According to Tim Walker’s Mandrake column in the Sunday Telegraph, the BBC disinvited the historian William Shawcross from a debate at the behest of Tariq Ali.

“The two were due to debate the rights and wrongs of the Iraq war on BBC2’s breakfast news programme Weekend 24 yesterday with the affable presenter Simon McCoy. Then Ali seemingly had a hissy fit and said that if Shawcross was taking part he’d pull out.”

The BBC acquiesced. Malcolm Rifkind and Donald Anderson MP came on in place of Shawcross.
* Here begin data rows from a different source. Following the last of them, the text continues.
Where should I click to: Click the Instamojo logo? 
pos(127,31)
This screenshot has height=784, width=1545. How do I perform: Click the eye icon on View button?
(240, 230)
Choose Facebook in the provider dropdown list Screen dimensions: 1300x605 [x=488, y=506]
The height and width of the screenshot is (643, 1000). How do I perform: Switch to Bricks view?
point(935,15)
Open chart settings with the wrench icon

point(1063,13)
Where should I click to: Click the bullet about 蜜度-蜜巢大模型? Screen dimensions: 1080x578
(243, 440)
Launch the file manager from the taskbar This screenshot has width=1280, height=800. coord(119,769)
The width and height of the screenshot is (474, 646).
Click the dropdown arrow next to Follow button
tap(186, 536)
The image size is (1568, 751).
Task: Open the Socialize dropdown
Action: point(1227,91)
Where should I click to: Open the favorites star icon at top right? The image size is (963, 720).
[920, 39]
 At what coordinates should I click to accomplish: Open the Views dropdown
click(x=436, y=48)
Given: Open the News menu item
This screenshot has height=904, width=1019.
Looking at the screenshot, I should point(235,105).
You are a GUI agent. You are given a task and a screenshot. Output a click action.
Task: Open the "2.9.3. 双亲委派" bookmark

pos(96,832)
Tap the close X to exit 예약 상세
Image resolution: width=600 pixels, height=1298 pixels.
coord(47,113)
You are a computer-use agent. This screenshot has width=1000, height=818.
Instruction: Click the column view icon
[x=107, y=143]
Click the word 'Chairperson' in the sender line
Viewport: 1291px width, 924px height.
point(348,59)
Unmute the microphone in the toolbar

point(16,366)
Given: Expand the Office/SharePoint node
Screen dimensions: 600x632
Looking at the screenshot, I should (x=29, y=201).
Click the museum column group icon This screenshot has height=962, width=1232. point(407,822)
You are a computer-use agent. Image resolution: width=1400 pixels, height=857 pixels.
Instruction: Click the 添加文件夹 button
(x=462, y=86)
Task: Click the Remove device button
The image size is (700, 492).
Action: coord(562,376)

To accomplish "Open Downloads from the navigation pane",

Sorry there is no link; I couldn’t find this online.

Ed Thomas’s

new blog Talking Hoarsely will join the list of personal blogs by B-BBC posters just as soon as I summon up the courage to dive into the template.

Ed’s most recent post is headed “Controversy over at B-BBC.” It’s about Patrick Crozier’s post of a few days ago, which was indeed very controversial.

What’s our official collective position, then? Answer: there isn’t one. This blog is a functioning anarchy.

Walter writes from Melbourne

, quoting a BBC article about Sheikh Yassin that says:

“Militant groups like Hamas did initially declare a temporary truce, but that unravelled in July 2003 after Israeli forces killed two Hamas members in retaliation for the suicide bombing of a Jerusalem bus that left 21 people dead.”

Walter comments:

Note how the BBC has got this deliberately and completely a**-about.

The suicide bomb that killed 21 people was not the end of the temporary truce. It was all Israeli’s fault – they should have just copped the 21 deaths sweet and left it at that. Then we’d still have the truce.

In the BBC’s distorted world view Hamas can murder but that’s not breaking a truce – that’s just all in a day’s work.

Pardon me while I spew.

UPDATE: In the first comment to this post. La Marquise asks, “Does Ian Paisley ever get called a ‘spiritual leader’ by the BBC?”

Driven to Despair.

On the one year anniversary of the Iraq war, we are reliably informed by the BBC that

“many Arab newspapers are deeply unhappy over the continued presence of foreign military forces.”

This is not surprising given the sense of shame many Arabs feel over the downfall of the once proud and powerful regime led by Saddam Hussein. He seemed to be the only Arab leader willing to stand up to George W Bush. But why select only those Arab newspapers with the greatest angst? There are hundreds of newspapers in Iraq which were not allowed to exist or publish under Saddam. Could the BBC not find one of them to quote?